In early trading in the region on Tuesday, Japan’s Topix rose 2.4 per cent and Australia’s S&P/ASX 200 climbed 1.2 per cent. China’s CSI 300 index of Shanghai- and Shenzhen-listed stocks rose 0.3 per cent.
The moves followed a bounce for US stocks on Monday, with the S&P 500 closing up 1.4 per cent. US shares tumbled last week after the Federal Reserve pivoted to a more hawkish tone, prompting fears that interest rate rises could derail the global economic recovery.
But market sentiment got a boost on Monday from more dovish commentary from Fed officials including chair Jay Powell, who in prepared remarks ahead of congressional testimony on Tuesday said the central bank “will do everything we can to support the economy for as long as it takes to complete the recovery”.
John Williams, president of the Federal Reserve Bank of New York, also said on Monday that the US economy was not yet ready for the central bank to start pulling back its hefty monetary support.
Jean Boivin, head of the BlackRock Investment Institute, said that “the Fed’s new outlook will not translate into significantly higher policy rates any time soon”. He added: “We may see bouts of market volatility . . . but we advocate staying invested and looking through any turbulence.”
Futures for the S&P 500 rose 0.1 per cent during Asian trading on Tuesday, while those for London’s FTSE 100 were up 0.2 per cent.
Commodities prices, which were pummelled last week on concerns for the global economic outlook, also rose.

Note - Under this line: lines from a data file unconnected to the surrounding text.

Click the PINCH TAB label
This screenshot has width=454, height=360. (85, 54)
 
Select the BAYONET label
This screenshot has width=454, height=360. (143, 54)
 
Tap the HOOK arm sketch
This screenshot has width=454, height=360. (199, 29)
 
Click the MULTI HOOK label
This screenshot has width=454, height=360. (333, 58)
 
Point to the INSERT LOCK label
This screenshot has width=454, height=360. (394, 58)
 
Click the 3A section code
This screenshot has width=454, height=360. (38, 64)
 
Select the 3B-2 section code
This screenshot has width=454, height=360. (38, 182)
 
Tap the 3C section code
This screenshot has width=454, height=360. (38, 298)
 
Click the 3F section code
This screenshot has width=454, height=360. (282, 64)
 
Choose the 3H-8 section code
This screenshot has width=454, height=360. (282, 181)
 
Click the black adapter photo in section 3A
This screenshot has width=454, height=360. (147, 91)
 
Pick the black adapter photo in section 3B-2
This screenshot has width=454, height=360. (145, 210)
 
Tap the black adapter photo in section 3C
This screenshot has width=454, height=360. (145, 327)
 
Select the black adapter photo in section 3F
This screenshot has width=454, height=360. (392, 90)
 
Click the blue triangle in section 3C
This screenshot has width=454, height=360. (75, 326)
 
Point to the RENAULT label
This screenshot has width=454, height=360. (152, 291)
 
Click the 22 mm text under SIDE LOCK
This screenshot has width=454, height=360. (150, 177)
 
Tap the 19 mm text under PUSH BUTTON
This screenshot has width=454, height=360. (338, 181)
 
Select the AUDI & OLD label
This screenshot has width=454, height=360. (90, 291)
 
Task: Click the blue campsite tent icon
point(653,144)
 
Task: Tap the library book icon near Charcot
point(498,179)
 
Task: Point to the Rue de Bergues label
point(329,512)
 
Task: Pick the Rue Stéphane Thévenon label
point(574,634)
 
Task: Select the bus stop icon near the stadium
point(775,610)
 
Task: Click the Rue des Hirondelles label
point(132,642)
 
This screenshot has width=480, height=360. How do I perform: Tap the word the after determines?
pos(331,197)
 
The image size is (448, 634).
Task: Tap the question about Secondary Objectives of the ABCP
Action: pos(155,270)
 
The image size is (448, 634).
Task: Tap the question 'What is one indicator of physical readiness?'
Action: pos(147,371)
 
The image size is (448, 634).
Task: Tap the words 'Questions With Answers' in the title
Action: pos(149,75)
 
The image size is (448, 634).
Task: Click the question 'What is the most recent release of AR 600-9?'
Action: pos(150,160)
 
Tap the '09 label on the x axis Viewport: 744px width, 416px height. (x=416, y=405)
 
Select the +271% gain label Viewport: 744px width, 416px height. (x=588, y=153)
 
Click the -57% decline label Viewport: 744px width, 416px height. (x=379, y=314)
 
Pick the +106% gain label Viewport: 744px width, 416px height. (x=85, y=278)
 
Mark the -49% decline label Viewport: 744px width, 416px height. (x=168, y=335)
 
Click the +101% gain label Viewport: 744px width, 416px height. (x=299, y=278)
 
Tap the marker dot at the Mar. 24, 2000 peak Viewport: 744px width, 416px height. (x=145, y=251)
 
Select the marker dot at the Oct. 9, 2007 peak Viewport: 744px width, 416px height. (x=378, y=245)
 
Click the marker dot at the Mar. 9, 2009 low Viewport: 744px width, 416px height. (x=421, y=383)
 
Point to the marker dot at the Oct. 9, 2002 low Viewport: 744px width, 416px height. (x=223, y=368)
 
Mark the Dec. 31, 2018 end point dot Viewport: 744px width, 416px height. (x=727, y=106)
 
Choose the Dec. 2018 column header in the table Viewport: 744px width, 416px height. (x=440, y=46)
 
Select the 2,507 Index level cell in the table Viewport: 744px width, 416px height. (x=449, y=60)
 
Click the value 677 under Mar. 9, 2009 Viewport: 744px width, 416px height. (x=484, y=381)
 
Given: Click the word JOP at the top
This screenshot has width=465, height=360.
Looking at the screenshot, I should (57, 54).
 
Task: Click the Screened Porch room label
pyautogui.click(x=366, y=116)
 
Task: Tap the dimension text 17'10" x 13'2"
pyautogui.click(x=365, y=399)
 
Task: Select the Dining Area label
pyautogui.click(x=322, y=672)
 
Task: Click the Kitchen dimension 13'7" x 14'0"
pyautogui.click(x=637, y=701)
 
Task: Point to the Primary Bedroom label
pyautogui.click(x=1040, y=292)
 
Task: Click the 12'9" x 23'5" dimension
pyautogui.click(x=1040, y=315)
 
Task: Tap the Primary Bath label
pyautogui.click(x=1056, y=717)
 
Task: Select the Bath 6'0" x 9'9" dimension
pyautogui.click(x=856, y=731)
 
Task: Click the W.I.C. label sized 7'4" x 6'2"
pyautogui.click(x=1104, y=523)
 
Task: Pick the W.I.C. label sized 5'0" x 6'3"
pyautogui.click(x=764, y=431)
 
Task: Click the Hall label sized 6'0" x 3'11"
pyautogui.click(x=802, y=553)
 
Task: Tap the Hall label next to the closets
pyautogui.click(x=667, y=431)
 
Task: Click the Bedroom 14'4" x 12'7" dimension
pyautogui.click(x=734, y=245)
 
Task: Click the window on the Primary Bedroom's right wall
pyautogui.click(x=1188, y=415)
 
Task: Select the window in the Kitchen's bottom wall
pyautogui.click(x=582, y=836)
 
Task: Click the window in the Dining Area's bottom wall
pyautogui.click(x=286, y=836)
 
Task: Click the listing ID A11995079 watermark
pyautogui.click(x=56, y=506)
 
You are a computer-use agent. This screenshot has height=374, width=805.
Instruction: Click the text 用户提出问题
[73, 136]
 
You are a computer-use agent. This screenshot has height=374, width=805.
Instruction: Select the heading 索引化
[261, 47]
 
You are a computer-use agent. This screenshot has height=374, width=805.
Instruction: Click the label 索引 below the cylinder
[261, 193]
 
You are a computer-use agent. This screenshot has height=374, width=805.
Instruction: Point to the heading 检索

Brent crude, the international oil benchmark, edged up 0.1 per cent to $75 a barrel for the first time since April 2019. Brent is up over 50 per cent this year, underscoring strong demand ahead of next week’s Opec+ meeting.
Bitcoin stabilised after dropping sharply in response to a warning from the People’s Bank of China on Monday that the country’s state banks and payment platforms must “investigate and identify” accounts facilitating cryptocurrency trading and block all such transactions.
The cryptocurrency gained 0.2 per cent in Asian trading to $32,635 but remains down more than 7 per cent this month.
Bond markets steadied after yields, which move inversely to prices, shot higher on Monday as investors abandoned the safety of government debt and dove back into stocks. Yields on the 10-year US Treasury fell 0.02 percentage points to 1.474 per cent.